• **Problem**:
Hunt through the lines below for the string "announcement" and copy each one that has it.

• **Information provided**:

◆ ◆ ◆

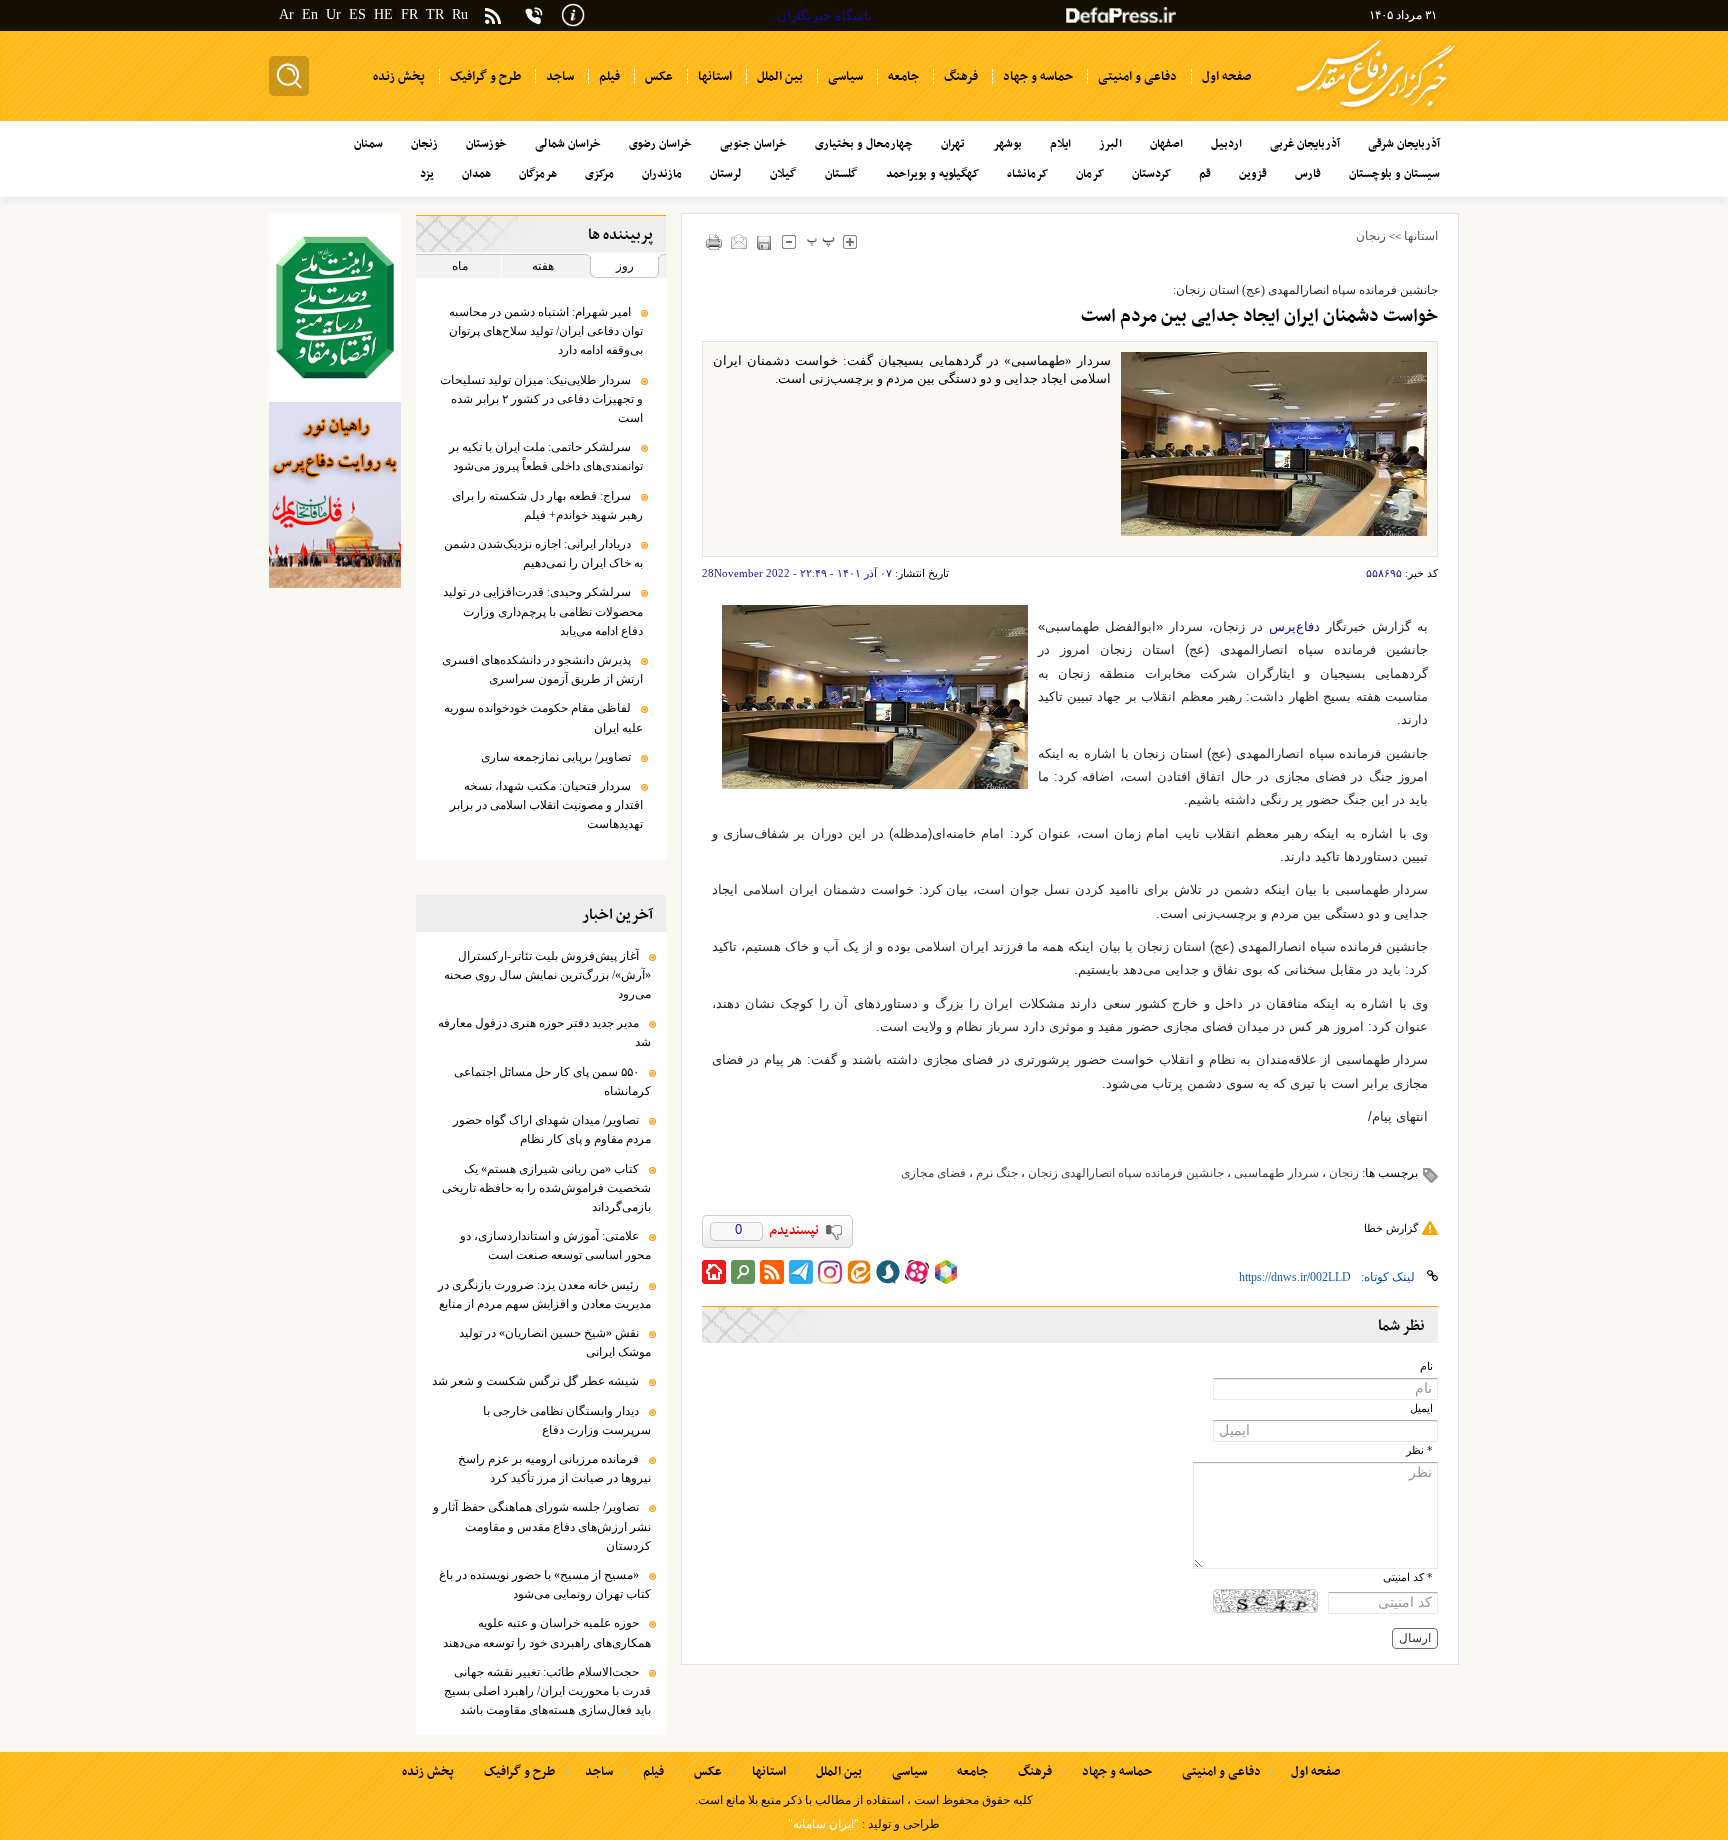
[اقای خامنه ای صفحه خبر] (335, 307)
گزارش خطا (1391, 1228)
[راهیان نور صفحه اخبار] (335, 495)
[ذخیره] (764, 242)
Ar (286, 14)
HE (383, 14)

◆ ◆ ◆

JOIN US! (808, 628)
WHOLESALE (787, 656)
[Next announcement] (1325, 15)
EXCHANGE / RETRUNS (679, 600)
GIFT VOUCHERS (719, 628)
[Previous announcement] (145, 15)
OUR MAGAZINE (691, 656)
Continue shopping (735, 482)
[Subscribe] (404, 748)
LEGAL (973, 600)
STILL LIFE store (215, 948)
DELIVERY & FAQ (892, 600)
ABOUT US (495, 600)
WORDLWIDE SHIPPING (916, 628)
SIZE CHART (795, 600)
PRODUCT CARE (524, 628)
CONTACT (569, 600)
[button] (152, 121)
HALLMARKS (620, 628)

◆ ◆ ◆

• **Result of this exercise**:
[Next announcement] (1325, 15)
[Previous announcement] (145, 15)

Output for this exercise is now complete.